Trump is the first President since JFK to threaten the spooks. But now with our electronic surveillance technology they don’t need to have the President take a limo ride through Dallas. They just keep all his recorded conversations for the past 10 years and threaten to release embarrassing stuff if he crosses them. Flynn was just a warning shot over the bow.

Unless Trump has a death wish, I expect he will now leave the security services alone and do what is necessary to keep the gravy train running to the military-industrial complex.

CCRider
CCRider
  Trapped in Portlandia
February 15, 2017 8:08 pm

I completely agree Trapped. That’s why I wrote “at least”. The JFK hit taught them there were no boundaries. If they could knock off the President in front of our very eyes and get away with it then it was Katie bar the door.

musket
musket
February 15, 2017 4:36 pm

The inability to remove bureaucrats as a commercial “a will” employee can emboldens these recalcitrant clowns to “stretch the envelope” in directions that suits their interests but not Americas. This must be changed and quickly. Beginning with the clinton administration right thru to today the emphasis has been on hiring those individuals that suited the establishment and not necessarily the best person for the job. This is especially so in the national capitol region.

Anonymous
Anonymous
February 15, 2017 5:31 pm

He was let go because he didn’t come clean about prior contacts

phoolish
phoolish
February 15, 2017 6:02 pm

Trump has too few competent & loyal captains around him, heck I can count hardly a half-dozen. The power structure is standing up and refusing to do what he wants, refusing to even follow long-existing laws, through various means. Literally every power structure is arrayed against him. His only path the ‘success’ will be to order the military, etc.

I don’t think that will happen, but the power structure will resist every effort. I expect he’ll get the message, stop trying and won’t run again.

Else, we are witnessing something that will be far beyond merely historic.

Suzanna
Suzanna
February 15, 2017 7:24 pm

10% of our population works for the government and the great majority
can not be fired. So I hear anyway. I worked for the feds via the VA.
It was a zoo. People stole openly, and encouraged others to join in.
Of course there was a pecking order to it. Also, there were “good” people.
They were the Army nurses.

Overthecliff
Overthecliff
February 15, 2017 7:44 pm

Never trust the media or the government. If they can do it to you, they will do it to you when it serves their purpose. It is a law of human nature.

iconoclast421
iconoclast421
February 15, 2017 9:56 pm

If Trump doesn’t seriously clean house right now I will have no choice but to view it as sheer incompetence.

Not Sure
Not Sure
February 16, 2017 5:53 am

I am looking at this from a different angle, A sniper holding a position over an enemy encampment will look for the most valuable asset to take out. As more of the story unfolds, it appears unknown persons moved to gather the goods to cause turmoil in the Trump camp. I believe General Flynn’s ability to wage war against the enemies of Trump operating under the radar, was the reason he became the first casualty, probably, if they are successful, of many more to come.

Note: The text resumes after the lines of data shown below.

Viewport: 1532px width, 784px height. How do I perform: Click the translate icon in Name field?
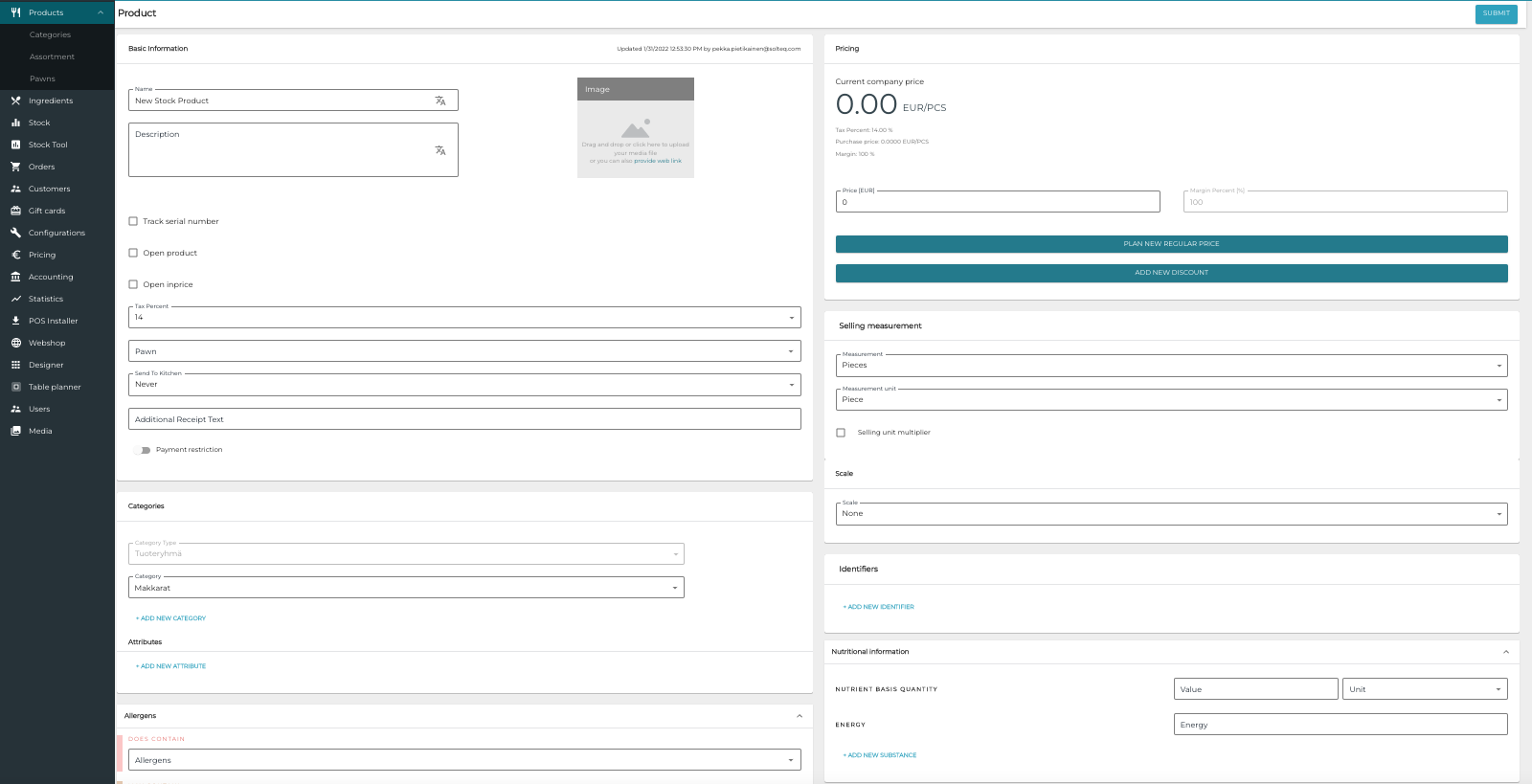(x=440, y=101)

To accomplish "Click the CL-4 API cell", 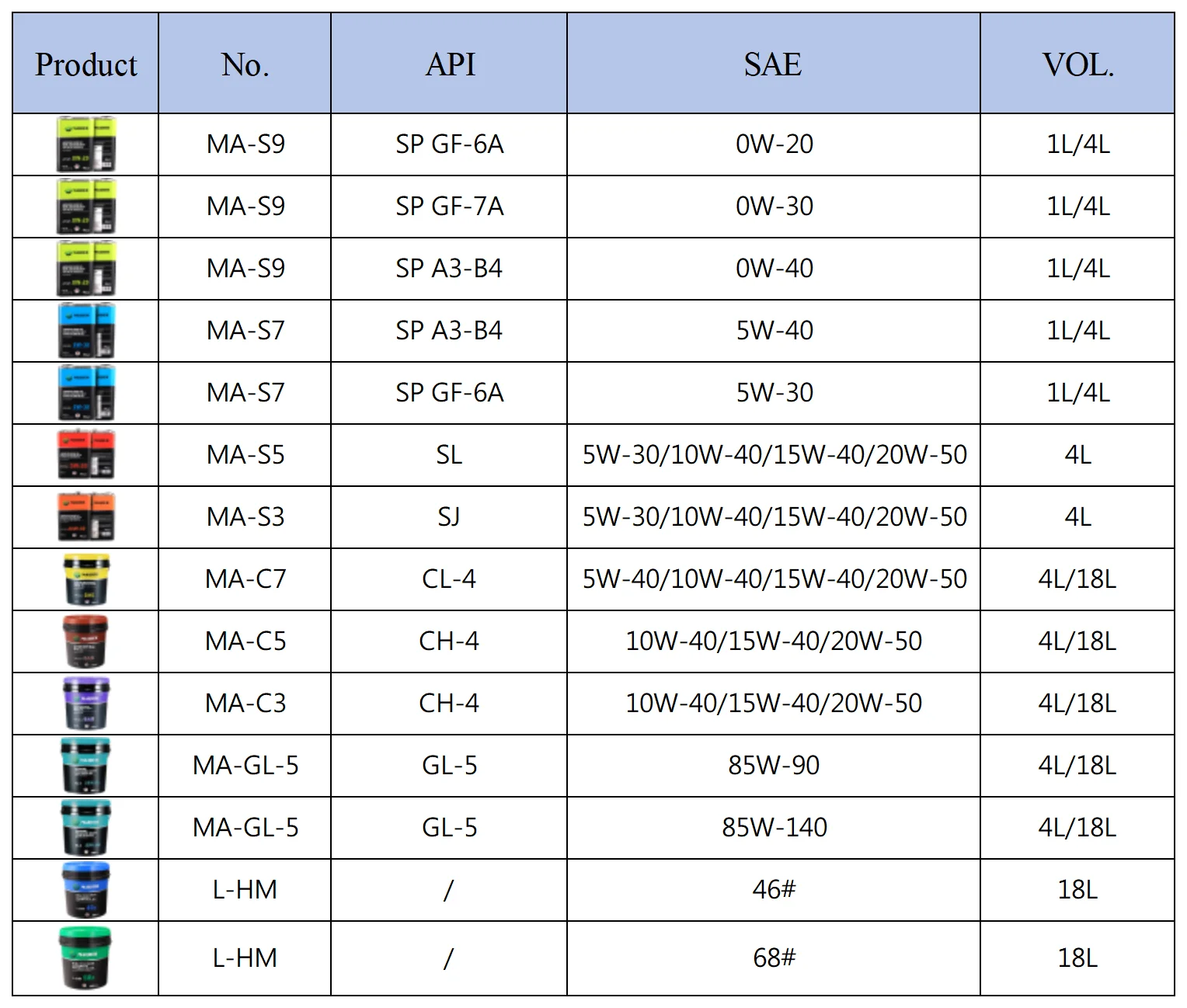I will pos(449,579).
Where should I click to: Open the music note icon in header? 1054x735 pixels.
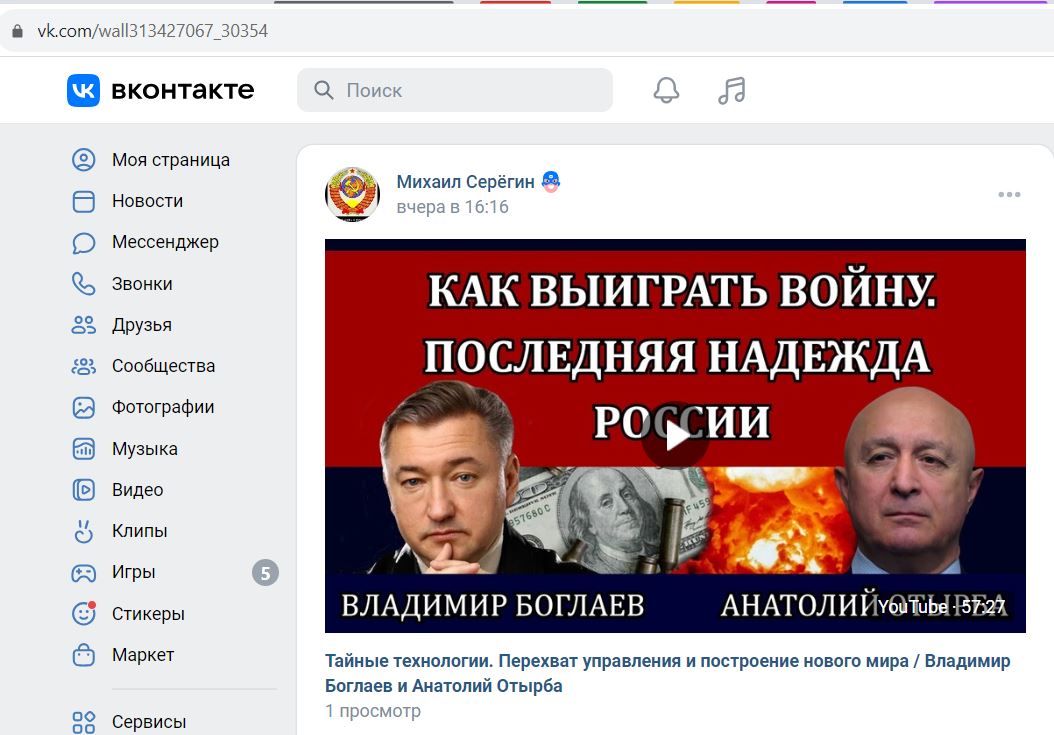[x=731, y=90]
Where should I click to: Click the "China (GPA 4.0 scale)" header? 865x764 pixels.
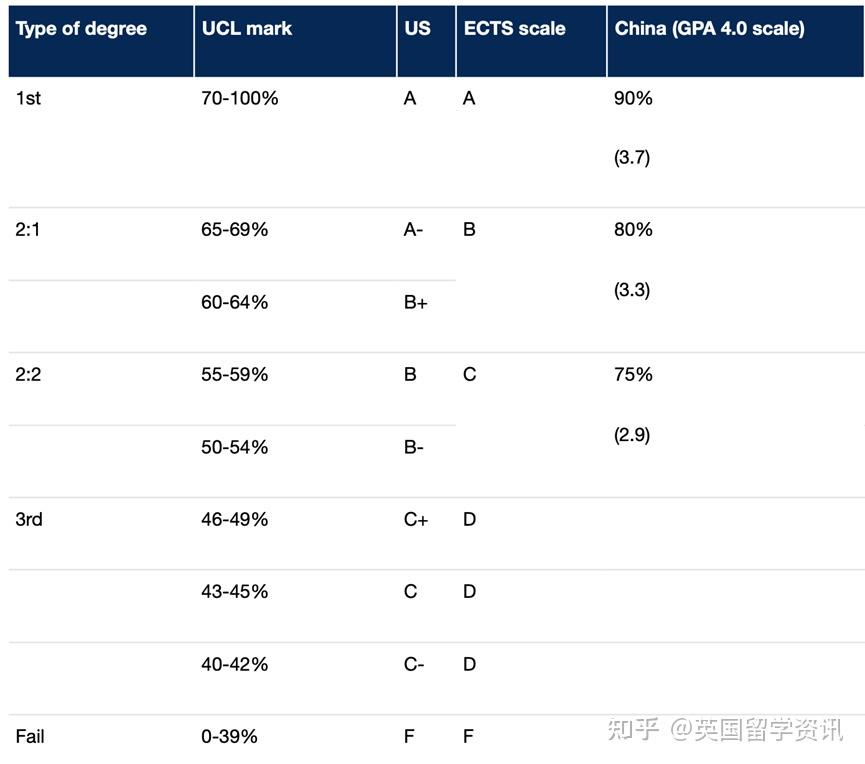coord(709,28)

On a more cautious note, the assumption of General Flynn’s wrongdoing in (possibly) making an offer concerning sanctions may be speculative, but if there was any evidence of this happening, would that not have been included in the original attack? In my opinion, The acceptance of General Flynn’s resignation has just opened up a can of worms for the President that he will have to address ad hominem.

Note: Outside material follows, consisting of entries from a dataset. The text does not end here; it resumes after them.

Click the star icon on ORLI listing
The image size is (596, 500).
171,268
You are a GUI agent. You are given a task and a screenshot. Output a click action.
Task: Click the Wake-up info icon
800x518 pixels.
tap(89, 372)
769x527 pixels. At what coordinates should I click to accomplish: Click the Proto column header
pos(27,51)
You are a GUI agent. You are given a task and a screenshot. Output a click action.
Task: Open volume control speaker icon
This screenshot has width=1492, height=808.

Can anyone see a script starting here? From Nov 9 to Jan 20th, mines were placed by Obama in the bureaucracy, to undo the current president. Today there is a battle going on and it looks like round 1 was lost, what will round 2 look like?

B LEVER
B LEVER
February 16, 2017 8:21 am

Flynn was thrown under the bus, he is not a whacko. Why was the Trump team in constant contact with the Russians before the election and who is really being blackmailed here?

Gay Veteran
Gay Veteran
February 17, 2017 10:46 am

how do you know that the Trump team was in constant contact with the Russians before the election?